10 May 2015

City thinks it'll come down to goal difference? Sigh. Guess we'll have to take all the points...

In a dazzling, dominant display, Man City absolutely obliterated QPR, scoring six goals against the hapless Hoops, who will now be relegated to the Championship. More relevant to our priorities though is what the result means for the other end of the table—City are now three points clear in second place, and their goal difference has climbed from +35 to +41. It's hard to tell from the result whether this was City ascendant or QPR capitulant (yes, I know it's not a real word. Give it time. For now, bear with me); in either case, our game in hand has become that much more important than it was before.

It's hard a bird in the hand, though, and we'd be foolish to count the chickens before they've hatched. We do have to play against Swansea, Man U, and West Brom, Sunderland, after all, and each of these for its own reasons poses challenges. Our +33 goal difference, once cheek-and-jowl to City's +35, is unlikely to rise to that gaudy, new +41 (and rising). Their trip to face Swansea next week and visit from Southampton to close out their season suggest that City can and will finish on 79 points and with a goal difference approaching somewhere in the +45 range. Much as I'd love for us to go on a scoring spree, I don't see us eclipsing City. Let's say they win their remaining two matches by one goal. They finish on 79 points with a +43 goal difference. We'd have to outscore three of our opponents by a combined twelve goals while losing against the fourth by one just one goal in order to match City's 79 points but surpass them with a +44 goal difference. Those of us inclined to worry about another trip to Old Trafford might have already taken out their abacuses (abaci?) in order to figure out just how we can still manage our best finish in a decade.

There's an easier way, one that involves far less maths and far more fun. Assuming that City do in fact win out, there's just no realistic way for us to score roughly one-fifth of the goals we've scored all season in the remaining 2/19ths of it in order to overcome that goal difference they'll have. Instead, let's blow our wad on winning all four of our remaining matches. That is, after all, the easier task. If we can start simply by beating Swansea on Monday, Man U will have to concede that they will finish in fourth place. We'd have 73 points, and the highest Man U can finish is 74. We'll have three more matches to play and just two points to earn to stay above them—if we end up doing things the hard way, though, and end up level on points (win once, draw once, lose twice while Man U win their two), goal difference might just become a concern; their +25 is just as far behind us as we are behind City.

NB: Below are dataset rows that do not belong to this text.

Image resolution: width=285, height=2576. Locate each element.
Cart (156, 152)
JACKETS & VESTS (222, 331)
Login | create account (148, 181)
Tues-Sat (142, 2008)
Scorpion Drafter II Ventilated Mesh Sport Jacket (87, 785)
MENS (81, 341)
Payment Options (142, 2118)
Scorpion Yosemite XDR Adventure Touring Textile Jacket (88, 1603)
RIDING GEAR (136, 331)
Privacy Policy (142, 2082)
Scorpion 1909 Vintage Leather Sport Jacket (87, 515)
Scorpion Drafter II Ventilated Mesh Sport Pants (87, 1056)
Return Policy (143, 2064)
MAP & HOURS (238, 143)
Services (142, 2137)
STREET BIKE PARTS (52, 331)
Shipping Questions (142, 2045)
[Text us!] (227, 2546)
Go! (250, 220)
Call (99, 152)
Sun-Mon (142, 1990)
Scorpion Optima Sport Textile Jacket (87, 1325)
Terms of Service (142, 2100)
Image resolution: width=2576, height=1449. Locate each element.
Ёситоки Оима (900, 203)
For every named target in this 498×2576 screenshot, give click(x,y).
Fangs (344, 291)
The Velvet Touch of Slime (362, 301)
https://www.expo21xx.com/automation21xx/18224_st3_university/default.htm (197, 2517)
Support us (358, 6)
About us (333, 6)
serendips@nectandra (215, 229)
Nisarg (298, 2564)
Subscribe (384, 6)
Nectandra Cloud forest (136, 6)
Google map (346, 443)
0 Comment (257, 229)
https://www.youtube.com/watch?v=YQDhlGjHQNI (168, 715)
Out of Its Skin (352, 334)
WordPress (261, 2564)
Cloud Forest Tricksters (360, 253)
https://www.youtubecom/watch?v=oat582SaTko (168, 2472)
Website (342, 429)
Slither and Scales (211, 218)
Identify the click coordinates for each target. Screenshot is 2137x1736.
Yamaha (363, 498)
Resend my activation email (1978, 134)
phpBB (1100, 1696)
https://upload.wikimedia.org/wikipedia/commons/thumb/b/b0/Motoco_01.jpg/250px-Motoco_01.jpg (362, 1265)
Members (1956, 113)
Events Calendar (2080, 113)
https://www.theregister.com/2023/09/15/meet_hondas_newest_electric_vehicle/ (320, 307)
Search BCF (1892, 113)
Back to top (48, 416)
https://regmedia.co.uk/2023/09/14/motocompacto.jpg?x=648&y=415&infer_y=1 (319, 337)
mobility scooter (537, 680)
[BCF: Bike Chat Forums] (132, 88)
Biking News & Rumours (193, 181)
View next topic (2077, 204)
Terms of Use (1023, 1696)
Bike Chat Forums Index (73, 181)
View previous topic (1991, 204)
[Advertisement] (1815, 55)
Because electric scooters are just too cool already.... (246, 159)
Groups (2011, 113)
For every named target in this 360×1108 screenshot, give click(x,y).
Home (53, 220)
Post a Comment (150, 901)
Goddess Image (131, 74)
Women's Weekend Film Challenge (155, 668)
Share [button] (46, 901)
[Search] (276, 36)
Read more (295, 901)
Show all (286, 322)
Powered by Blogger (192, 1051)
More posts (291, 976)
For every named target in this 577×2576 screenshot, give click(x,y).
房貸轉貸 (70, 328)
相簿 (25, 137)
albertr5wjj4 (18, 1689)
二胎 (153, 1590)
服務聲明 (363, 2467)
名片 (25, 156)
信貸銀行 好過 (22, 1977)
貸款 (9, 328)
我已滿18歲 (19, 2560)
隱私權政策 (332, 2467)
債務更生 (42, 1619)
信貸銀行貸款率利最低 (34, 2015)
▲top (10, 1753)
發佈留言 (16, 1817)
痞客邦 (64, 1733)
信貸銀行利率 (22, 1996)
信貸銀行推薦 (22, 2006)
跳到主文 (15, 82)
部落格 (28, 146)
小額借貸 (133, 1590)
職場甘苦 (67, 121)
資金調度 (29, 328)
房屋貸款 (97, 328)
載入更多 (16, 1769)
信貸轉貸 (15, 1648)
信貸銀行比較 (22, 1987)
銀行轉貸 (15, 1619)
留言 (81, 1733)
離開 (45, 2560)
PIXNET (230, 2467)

Again, however, we can throw the abaci aside if we can just win three and draw one. That gives us ten points and allows us to finish on 80 points—one more than City can earn, goal differences be damned. For those who cling to their abaci, though, let's have quick look at who we'll face:

  • 12 May: home against Swansea. Tricky. They're on the cusp of Europa League qualification, trailing Southampton by four and Tottenham by five. However, they'll visit Man City next weekend to end the season and would need to win out while hoping that the Saints and Tots collapse completely. 
  • 17 May: Old Trafford. Fiendish. Man U have essentially earned a top-four finish, barring a freakish sequence of results for them and Liverpool, but they must crave some measure of revenge after we dumped them from the FA Cup in our last visit. If rumours are to believed, they'll be without Rooney, Di Maria, Carrick, Shaw, and Smalling. Rumours also had us signing Higuaín. 
  • 20 May: home against Sunderland. A low simmer. They're just two points above the drop-zone but have a game in hand over Hull. This one could get tetchy; the Black Cats have beaten Everton and Southampton in recent weeks and might be feeling a bit bolder in the run-in. If Sunderland beat Leicester this weekend, they'll be all but assured of staying up regardless of how they do against us at the Emirates.
  • 30 May: home against West Brom. Tepid. The Baggies are comfortably ensconced mid-table with nothing to play for. Then again, they've gotten there by beating Liverpool, drawing at Old Trafford, and drawing again at St. James' Park. A bit of a mixed bag, there.
We have four matches left, three of which are eminently winnable. They're at home against squads that may or may not be fighting for something but whom we should certainly be able to defeat. One thing's certain: we're top-four. We'll skip the rigmarole of fighting for Champions League qualification and are now setting our sights on bigger, better prizes. Finishing second might not be dramatically different from finishing third, but either is far-better than finishing fourth. 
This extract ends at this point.